In [1]:
from __future__ import annotations
import numpy as np
import pandas as pd
from sklearn.model_selection import train_test_split
from Methods import EstimationMethods
from Gen_data import SimulationStudy
import matplotlib.pyplot as plt
from tqdm import tqdm

In [2]:
def get_split(simulation: pd.DataFrame) -> tuple[pd.DataFrame]:
    
    train_df, test_df = train_test_split(simulation, test_size=0.5, random_state=42)

    # Extract features and target variables for training
    X_train = train_df[[col for col in simulation.columns if col.startswith('X')]]
    T_train = train_df['T']
    Y_train = train_df['y']

    # Extract features and true CATE for testing
    X_test = test_df[[col for col in simulation.columns if col.startswith('X')]]
    T_test = test_df['T']
    y_test = test_df['y']

    true_cate_train = train_df[['CATE', 'T']]
    true_cate_test = test_df[['CATE', 'T']]

    return train_df, test_df, X_train, Y_train, T_train, X_test, T_test, y_test, true_cate_train, true_cate_test

In [3]:
def mse_analysis(ols: bool = False, t_learner: bool = False, cf_dml: bool = False, x_learner: bool = False, grf: bool = False) -> pd.DataFrame:
    dict = {}
    
    
    for p in tqdm([20, 30, 40, 50]):
        for n in [500, 1000, 2000, 3000, 4000]:
            
            li_train = []
            li_test = []

            for i in range(4):

                sim: SimulationStudy = SimulationStudy(p=p, mean_correlation=0.1, cor_variance=0.2, n=n, no_feat_cate=2, non_linear='linear')
                simulation = sim.create_dataset()
                train_df, test_df, X_train, Y_train, T_train, X_test, T_test, Y_test, train_cate_test, true_cate_test = get_split(simulation)
                estimators: EstimationMethods = EstimationMethods(X_train, T_train, Y_train, X_test, T_test, Y_test, train_cate_test, true_cate_test)
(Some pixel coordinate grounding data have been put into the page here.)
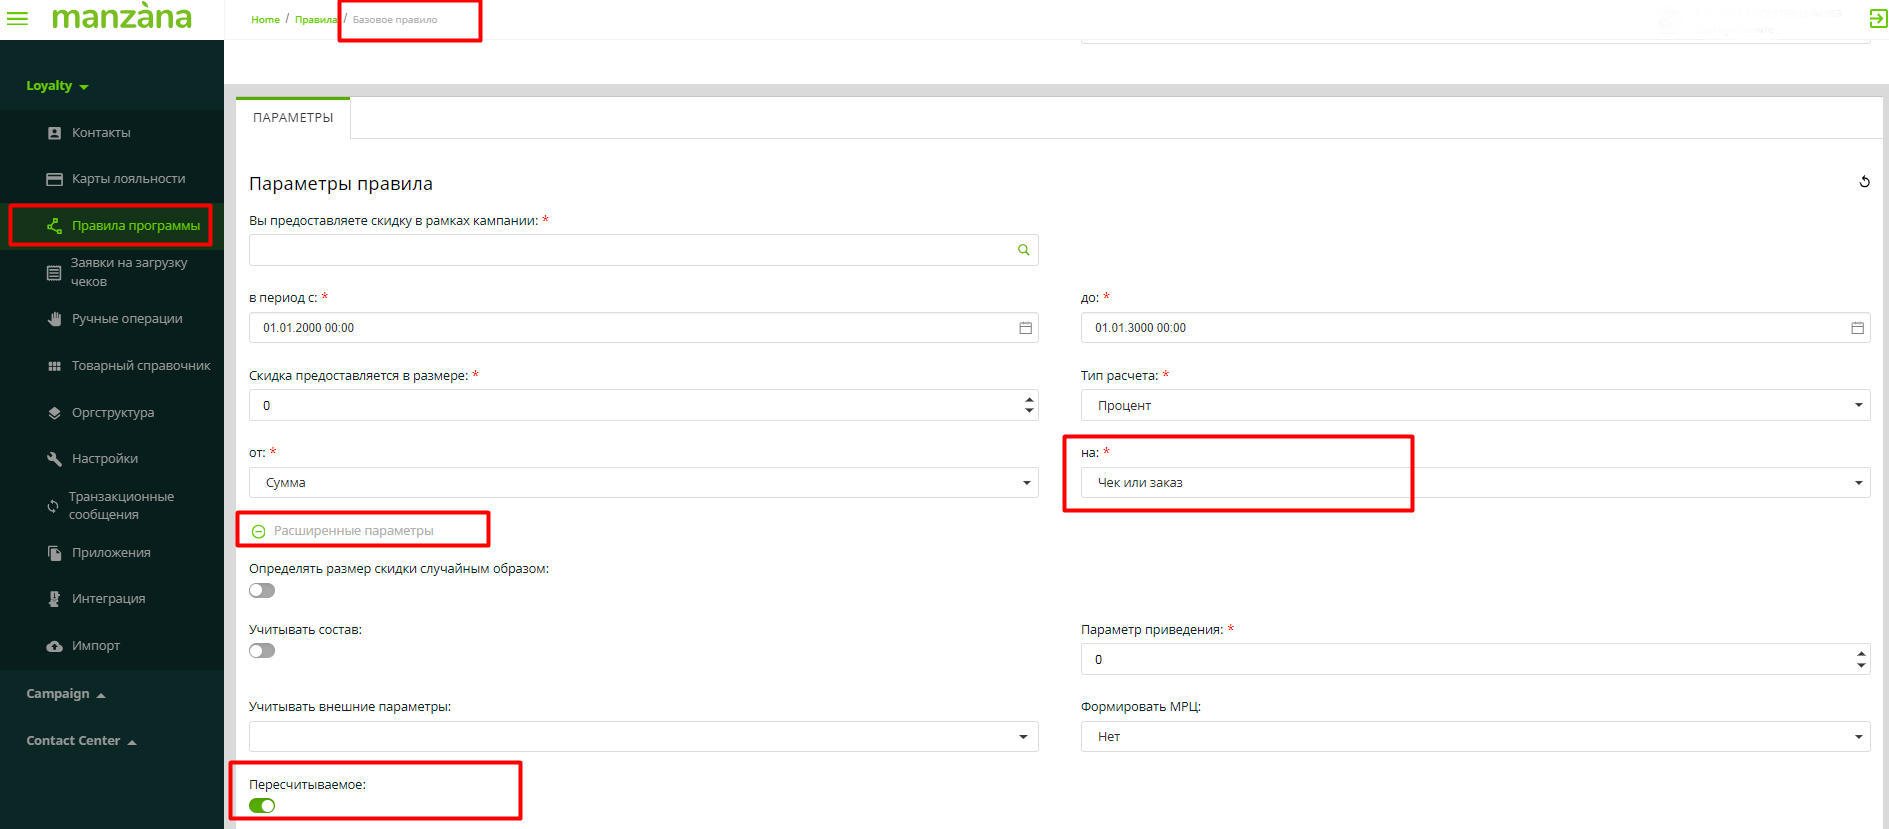This screenshot has width=1889, height=829.
Task: Open Карты лояльности in the sidebar
Action: click(128, 179)
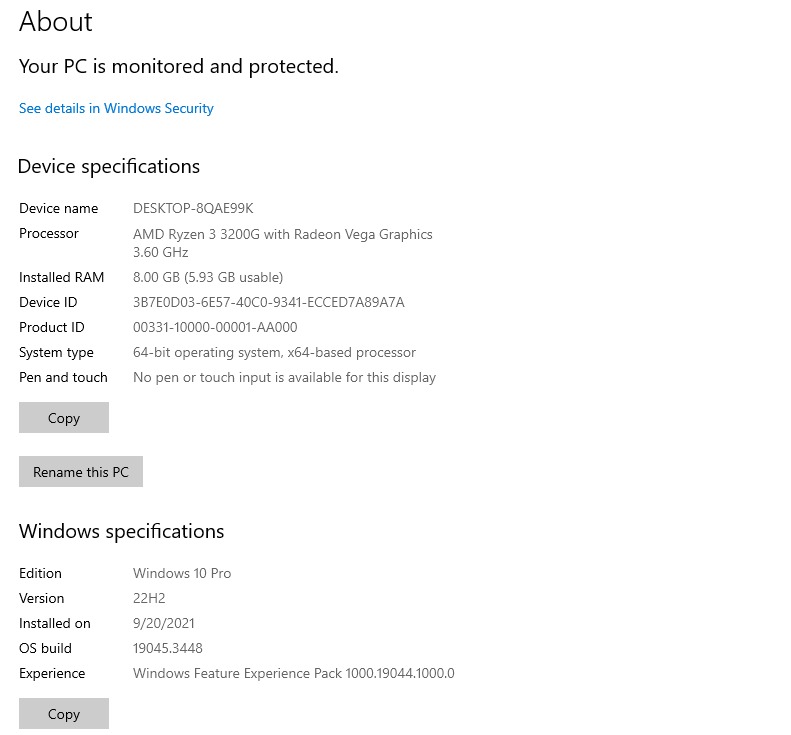Image resolution: width=791 pixels, height=735 pixels.
Task: Click the installed on date 9/20/2021
Action: [x=164, y=623]
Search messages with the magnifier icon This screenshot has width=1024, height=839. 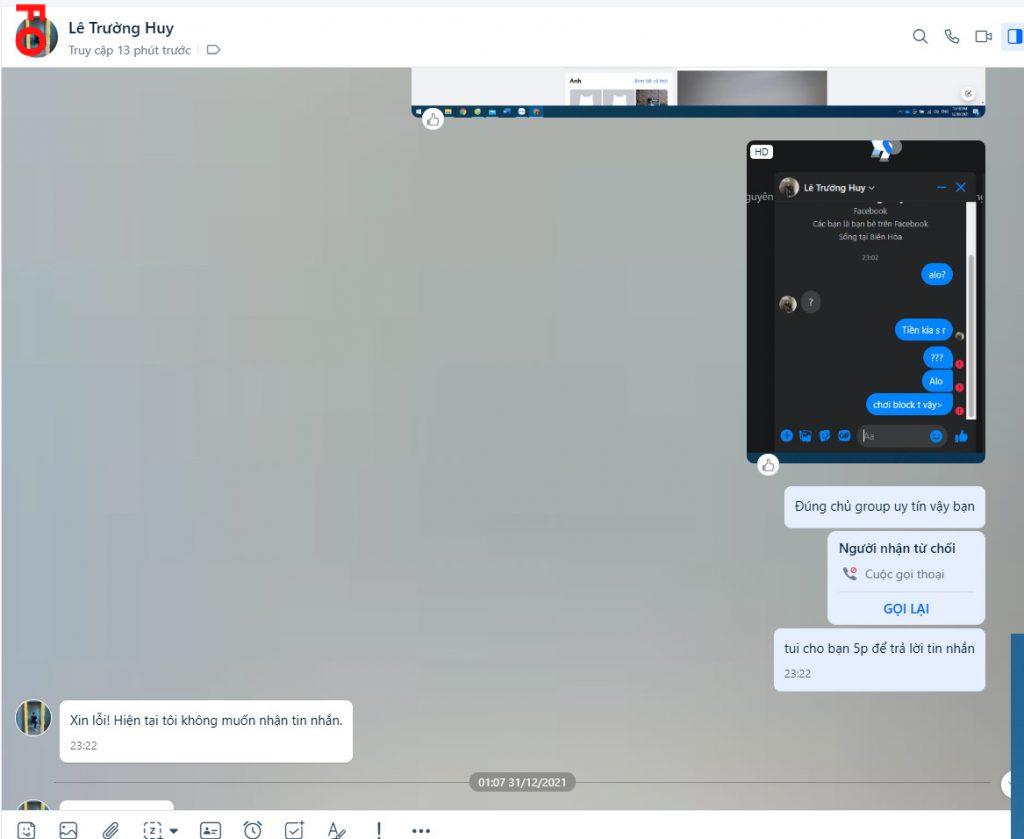tap(920, 37)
                if ols is True:
                    estimated_cate_train, estimated_cate_test, MSE_train, MSE_test = estimators.ols_estimator()
                elif t_learner is True:
                    estimated_cate_train, estimated_cate_test, MSE_test, MSE_train = estimators.TLearner_estimator()
                elif cf_dml is True:
                    estimated_cate_train, estimated_cate_test, MSE_test, MSE_train = estimators.CF_DML()
                elif x_learner is True:
                    estimated_cate_train, estimated_cate_test, MSE_test, MSE_train = estimators.XLearner_estimator()
                elif grf is True:
                    estimated_cate_train, estimated_cate_test, MSE_test, MSE_train = estimators.GRF_estimator()
                else:
                    print('Choose either ols, t_learner, cf_dml, x_learner or grf')
                
                li_train.append(MSE_train)
               # print(li_train)
                li_test.append(MSE_test)
                #print(li_test)

            mse_train_mean = np.mean(np.array(li_train))
            mse_test_mean = np.mean(np.array(li_test))

            

            key = f'{p}_{n}'
            dict[key] = mse_test_mean
            #print(dict)

            mse_df = pd.DataFrame()
            mse_df['n'] = dict.keys()
            mse_df['MSE Test'] = dict.values()


    return mse_df


In [4]:
mse_ols = mse_analysis(ols=True)

100%|██████████| 4/4 [00:24<00:00,  6.10s/it]


In [5]:
mse_ols

Unnamed: 0,n,MSE Test
0,20_500,1.005184
1,20_1000,0.608188
2,20_2000,0.448902
3,20_3000,0.353552
4,20_4000,0.344468
5,30_500,1.329103
6,30_1000,0.770422
7,30_2000,0.588961
8,30_3000,0.419197
9,30_4000,0.386664


In [6]:
mse_x = mse_analysis(x_learner=True)

  0%|          | 0/4 [00:00<?, ?it/s]

In [None]:
mse_ols = mse_analysis(ols=True)
#mse_t = mse_analysis(t_learner=True)
#mse_cf_dml = mse_analysis(cf_dml=True)
#mse_x = mse_analysis(x_learner=True)
#mse_grf = mse_analysis(grf=True)


In [None]:
mse_x

In [None]:

# Use the n values to set the ticks
# Create the scatter plot
plt.style.use('seaborn-v0_8-ticks')
plt.scatter(mse_ols['n'], mse_ols['MSE Test'], alpha=0.5, color='red', label='OLS')
plt.scatter(mse_t['n'], mse_t['MSE Test'], alpha=0.5, color='green', label='T-Learner')
plt.scatter(mse_cf_dml['n'], mse_cf_dml['MSE Test'], alpha=0.5, color='blue', label='Causal Forest DML')
plt.scatter(mse_x['n'], mse_x['MSE Test'], alpha=0.5, color='purple', label='X-Learner')
plt.scatter(mse_grf['n'], mse_grf['MSE Test'], alpha=0.5, color='yellow', label='Generalized Random Forest')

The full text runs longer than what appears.